Aus dem Grund haben wir uns für diese Stellungnahme entschieden:
- Erstens müssen wir anerkennen, dass es ein Problem gibt. Besonders, wenn Sprache das Werkzeug ist, mit dem man arbeitet, muss man das einsehen. Leider gibt es da keine einfache Möglichkeit zum Upgrade oder zum Wechsel des Herstellers. Wir müssen mit dem arbeiten, was wir haben.
- Zweitens ist es uns von Seiten des Bereichs Editorial ein Anliegen zu erklären, dass wir Geschlechtergerechtigkeit als unabdingbares Ziel für eine zukünftige Gesellschaft betrachten - und damit meinen wir nicht nur die Gleichstellung von Männern und Frauen, sondern die Gleichstellung aller Geschlechter in all ihrer Diversität und Differenz.
- Drittens wollen wir die Menschen, mit denen wir in Kontakt kommen, fragen, wie sie angesprochen oder bezeichnet werden möchten und uns danach richten.
- Viertens versuchen wir in unseren Beiträgen weibliche und männliche Formen möglichst gleichmäßig zu verteilen. Auf Sonderzeichen verzichten wir, bis es eine verbindliche sprachliche Regelung gibt, die dem ganzen Spektrum identitärer Vielfalt gerecht wird - oder Fantasie bei der Sprachgestaltung nicht mehr so verpönt ist.
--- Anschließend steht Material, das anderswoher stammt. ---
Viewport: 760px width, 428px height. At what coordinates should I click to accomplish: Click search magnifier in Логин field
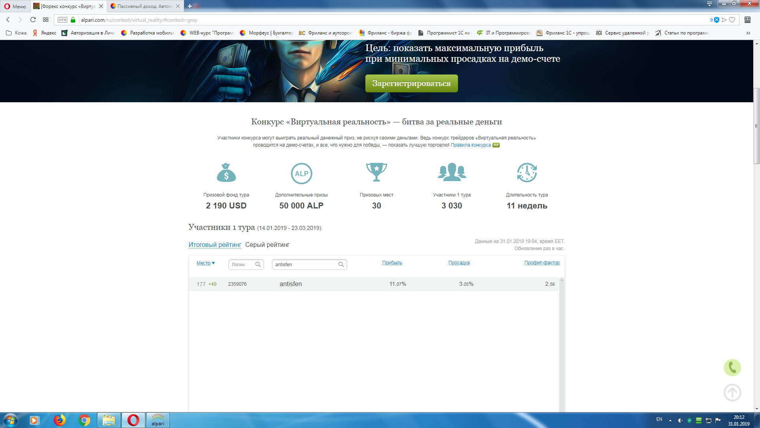(258, 264)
- Fünftens halten wir es bis dahin mit dem Rat für deutsche Rechtschreibung, der in seiner Sitzung vom 26. März letzten Jahres seine Auffassung bekräftigt, “dass allen Menschen mit geschlechtergerechter Sprache begegnet werden soll und sie sensibel angesprochen werden sollen.” Dies sei jedoch gesellschaftliche und gesellschaftspolitische Aufgabe, die nicht allein mit orthografischen Regeln und Änderungen der Rechtschreibung gelöst werden könne. Weiterhin heißt es: “Der Rat hat vor diesem Hintergrund die Aufnahme von Asterisk („Gender-Stern“), Unterstrich („Gender-Gap“), Doppelpunkt oder anderen verkürzten Formen zur Kennzeichnung mehrgeschlechtlicher Bezeichnungen im Wortinnern in das Amtliche Regelwerk der deutschen Rechtschreibung zu diesem Zeitpunkt nicht empfohlen.”
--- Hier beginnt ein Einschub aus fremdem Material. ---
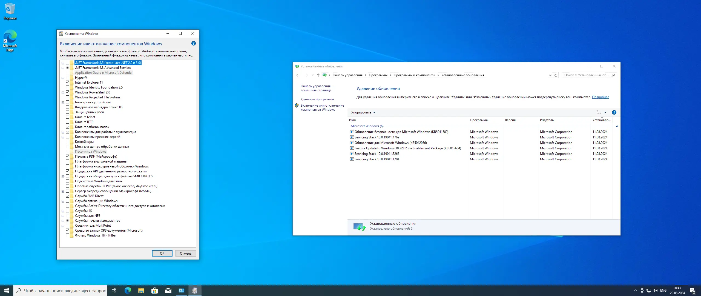Open the view options icon in updates toolbar
701x296 pixels.
pyautogui.click(x=599, y=112)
Besonders der Bereich Editorial hat lange Diskussionen geführt, ob wir die Nicht-Empfehlung des Rates für deutsche Rechtschreibung als Maßstab nehmen sollten. Schließlich geht es bei uns auch darum, wie Medizin gesellschaftlich und kulturell eingebettet ist und da spielt Sprache eine wichtige Rolle. Aus den oben genannten Gründen haben wir uns letztlich dafür entschieden und hoffen, nicht zuletzt mit unserer Themenwahl zu den gesellschaftlichen Prozessen beizutragen, die schließlich zu einer geschlechtergerechten Sprache führen.